©2019 This excerpt taken from the article of the same name which appeared in ASHRAE Journal, vol. 61, no. 10, October 2019.
About the Author
David Schurk is national director of strategic accounts-healthcare for Carrier Corporation, Denver.
Many rooms in hospitals require special design considerations because of intensified infection concerns, high air change rates, special equipment, unique procedures, high internal loads and the presence of immunocompromised patients. But in no other health-care space does the design of the HVAC system take on more importance than in an operating room (OR), where its purpose is to minimize infection, maintain staff comfort and contribute to an environment of patient care.
ANSI/ASHRAE/ASHE Standard 170, Ventilation of Health Care Facilities, is considered the backbone of health-care ventilation design. The intent of the standard is to provide comprehensive guidance, comprising a set of minimum requirements that define ventilation system design that helps provide environmental control for comfort, asepsis, and odor in health-care facilities. It can also be (and is) adopted by code-enforcing agencies.
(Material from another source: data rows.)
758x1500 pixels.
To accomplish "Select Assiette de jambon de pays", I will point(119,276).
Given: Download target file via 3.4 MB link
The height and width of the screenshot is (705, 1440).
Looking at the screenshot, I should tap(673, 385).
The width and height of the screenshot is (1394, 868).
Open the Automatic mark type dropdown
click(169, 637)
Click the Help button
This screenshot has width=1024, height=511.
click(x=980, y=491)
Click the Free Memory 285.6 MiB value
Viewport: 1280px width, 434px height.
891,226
The standard defines minimum design requirements only, and due to the wide diversity of patient population and variations in their vulnerability and sensitivity, these standards do not guarantee an OR environment that will satisfactorily provide comfort and control of airborne contagions and other elements of concern. When selecting the temperature and relative humidity combination to be incorporated into the design, these standard minimums as well as the needs and desires of the surgical staff must be taken into consideration. The ASHRAE HVAC Design Manual for Hospitals and Clinics points out that the inability to maintain low OR temperature is probably the number one complaint by surgeons to facility engineers. To help mitigate this concern, OR design conditions should be developed in consultation with surgeons, anesthesiologists, infection control and nursing staff based on the classification of the surgery and any specific requirements that may result.
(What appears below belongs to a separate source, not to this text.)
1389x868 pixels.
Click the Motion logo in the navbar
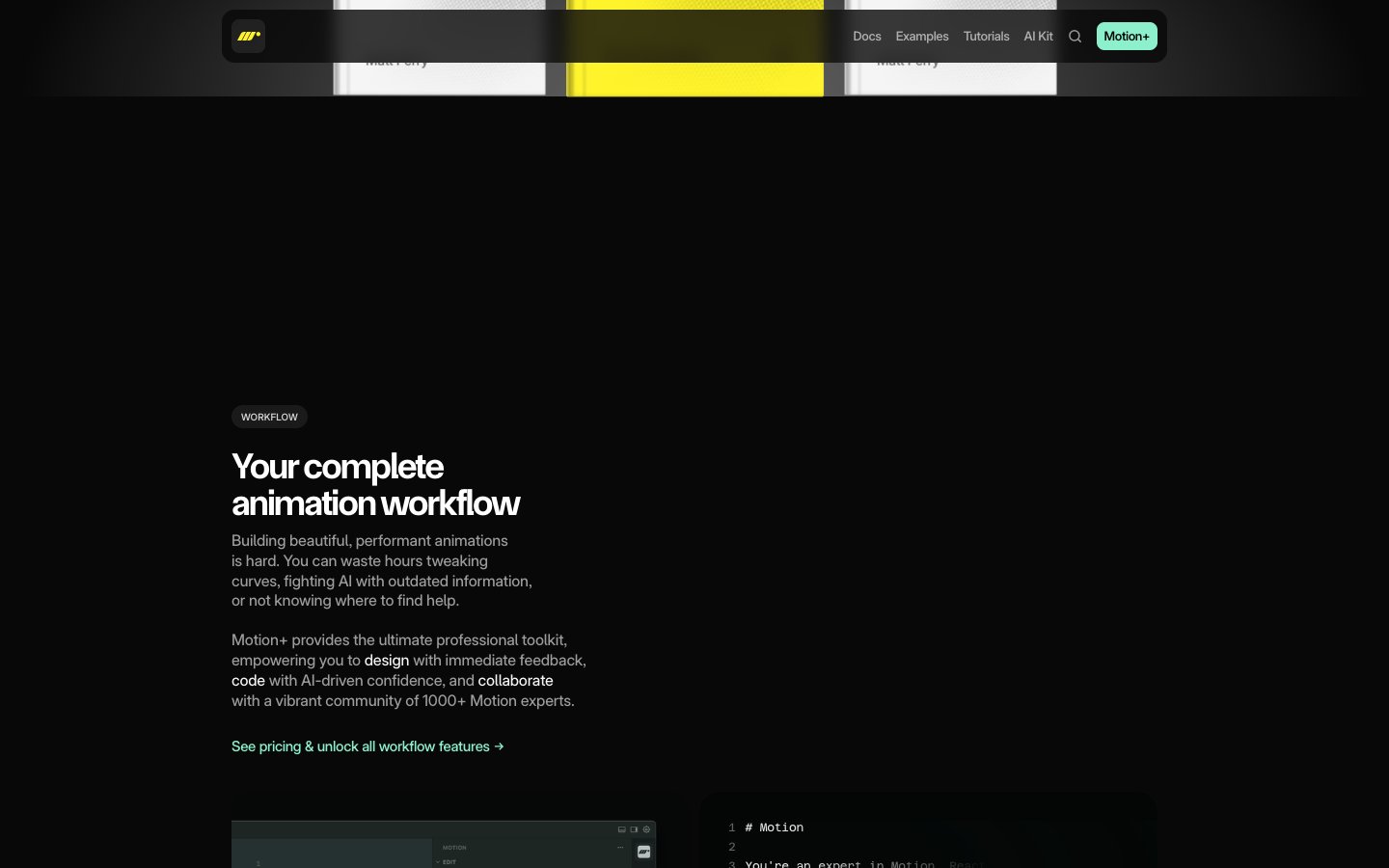pos(248,37)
Temperature and Relative Humidity
While this article has an emphasis on areas requiring dehumidification, it is not meant to imply that “very-dry” air is the answer. It’s important to remember that a healthy level of indoor air hydration, in balance with the room temperature setpoint, helps promote overall environmental satisfaction and performance. One of the first determinations to make during the initial design phase is the environmental space temperature and humidity. These requirements should be considered a fundamental prerequisite in helping to promote overall occupant satisfaction and well-being. As shown in Table 1, Standard 170 requires temperatures ranging from 68°F to 75°F dry bulb (DB) (20°C to 24°C). It is important to note that these recommendations are considered minimum design values.
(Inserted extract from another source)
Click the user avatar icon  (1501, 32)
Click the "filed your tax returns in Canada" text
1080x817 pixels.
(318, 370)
Just as critical as temperature, relative humidity (RH) plays a key role in maintaining a comfortable and healthy OR environment. Table 1 shows Standard 170 requiring RH to be maintained in a range from 20% to 60%. Too much humidity can decrease the perspiration rate from a person’s skin, resulting in an environment that feels relatively warmer than it actually is. It can also lead to a potential for mold and mildew growth within the built environment. On the other hand, dry air can affect people with respiratory problems, and also cause dry skin which can result in discomfort. Dry air below 40% RH has been shown to correlate with an increase in health-care associated infections.